_Work order_
Across the entries below, work out how many lines contain "computer". Respond with the number and no other text.

_Data in this exercise_
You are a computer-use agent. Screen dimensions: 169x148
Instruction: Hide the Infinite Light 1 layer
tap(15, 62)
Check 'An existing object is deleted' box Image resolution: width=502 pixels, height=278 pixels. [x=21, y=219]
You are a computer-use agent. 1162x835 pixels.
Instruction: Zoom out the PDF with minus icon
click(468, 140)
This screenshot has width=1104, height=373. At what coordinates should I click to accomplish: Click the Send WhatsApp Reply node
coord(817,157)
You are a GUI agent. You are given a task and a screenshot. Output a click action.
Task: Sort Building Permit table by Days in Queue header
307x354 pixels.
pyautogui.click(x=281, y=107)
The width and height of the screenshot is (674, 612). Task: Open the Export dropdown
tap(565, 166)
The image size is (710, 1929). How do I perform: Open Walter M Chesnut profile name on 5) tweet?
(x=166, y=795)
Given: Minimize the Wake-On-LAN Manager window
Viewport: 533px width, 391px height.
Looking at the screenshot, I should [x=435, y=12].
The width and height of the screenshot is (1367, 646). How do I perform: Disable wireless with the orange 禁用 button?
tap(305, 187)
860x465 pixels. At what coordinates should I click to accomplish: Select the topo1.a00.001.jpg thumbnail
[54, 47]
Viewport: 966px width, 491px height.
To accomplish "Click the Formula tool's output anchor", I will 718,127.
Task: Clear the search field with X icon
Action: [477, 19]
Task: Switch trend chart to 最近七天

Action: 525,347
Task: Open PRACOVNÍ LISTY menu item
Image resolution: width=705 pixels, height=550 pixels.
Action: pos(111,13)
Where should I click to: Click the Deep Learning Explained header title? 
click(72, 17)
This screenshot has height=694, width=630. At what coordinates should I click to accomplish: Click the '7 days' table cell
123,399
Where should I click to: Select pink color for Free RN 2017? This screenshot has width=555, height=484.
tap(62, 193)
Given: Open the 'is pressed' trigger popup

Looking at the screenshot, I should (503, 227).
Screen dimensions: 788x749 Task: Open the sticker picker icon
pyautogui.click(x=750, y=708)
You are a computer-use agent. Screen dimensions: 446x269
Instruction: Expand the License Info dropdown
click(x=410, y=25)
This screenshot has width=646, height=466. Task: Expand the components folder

_Answer below_
3